Молодая, но рано повзрослевшая Стерва, девушка-воин, обаятельная наемница, считающая своим оружием обольстительные формы и ядовитые жала стилетов.
Совсем еще мальчишка Ванко, ребенок-воин, паж и оруженосец, обученный Жизнью в свои двенадцать лет относиться к Смерти с цинизмом отъявленного убийцы.
Они встретились.
Ключник, настоящее имя которого никого не интересует, человек без возраста с глазами глубокого старца.
И Кэт, истинного имени которой никто не знает, ровесница новой эпохи с глазами… не поддающимися анализу глазами.

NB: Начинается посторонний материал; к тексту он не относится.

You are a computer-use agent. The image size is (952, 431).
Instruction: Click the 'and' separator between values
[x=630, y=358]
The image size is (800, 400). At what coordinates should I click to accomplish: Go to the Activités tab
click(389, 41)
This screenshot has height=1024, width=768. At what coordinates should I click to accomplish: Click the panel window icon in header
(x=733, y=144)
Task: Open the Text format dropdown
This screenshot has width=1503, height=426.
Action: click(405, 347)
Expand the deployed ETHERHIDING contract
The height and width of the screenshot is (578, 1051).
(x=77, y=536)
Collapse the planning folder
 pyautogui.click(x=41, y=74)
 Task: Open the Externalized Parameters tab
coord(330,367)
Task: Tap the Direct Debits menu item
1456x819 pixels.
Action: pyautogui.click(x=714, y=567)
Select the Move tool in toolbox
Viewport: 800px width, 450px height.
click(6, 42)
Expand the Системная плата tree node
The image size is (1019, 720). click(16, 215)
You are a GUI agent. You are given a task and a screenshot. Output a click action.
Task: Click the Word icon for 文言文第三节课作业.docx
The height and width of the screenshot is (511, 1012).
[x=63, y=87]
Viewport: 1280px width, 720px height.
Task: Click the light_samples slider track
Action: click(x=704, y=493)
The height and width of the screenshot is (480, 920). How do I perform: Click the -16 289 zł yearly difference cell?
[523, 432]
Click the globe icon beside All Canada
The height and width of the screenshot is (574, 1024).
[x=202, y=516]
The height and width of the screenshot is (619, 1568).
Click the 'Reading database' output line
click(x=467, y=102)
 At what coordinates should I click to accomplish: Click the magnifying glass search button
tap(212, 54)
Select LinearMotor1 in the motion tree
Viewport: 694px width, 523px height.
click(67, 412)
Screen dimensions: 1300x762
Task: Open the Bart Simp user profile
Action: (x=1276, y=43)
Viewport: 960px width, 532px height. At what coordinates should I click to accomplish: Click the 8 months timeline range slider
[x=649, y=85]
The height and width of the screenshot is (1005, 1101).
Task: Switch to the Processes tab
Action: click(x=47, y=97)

"Убийца Дракона" – сказала она, но разве можно убить дракона? Можно?
Древнее предание гласит, что убивший дракона сам становится драконом, чудовищем, пожираемым жаждой жертвоприношений. Нет, Ключник отмечен клеймом иного заклятья. Он сам пока не знает, насколько невыносимого. Сейчас он почти счастлив, как человек, освободившийся от тяжелого бремени.
Они стоят и смотрят друг другу в глаза, и это молчаливое созерцание способно затянуться.
– Кхм! – деликатно нарушает тишину тактичный Рус.
– Здравствуй, Убивающая Вопросы. – Ключник с трудом отводит взгляд.
Что ж, поражать вопросы ответами, пусть даже смысл которых скрыт плотной завесой иносказаний, великий дар… и проклятие.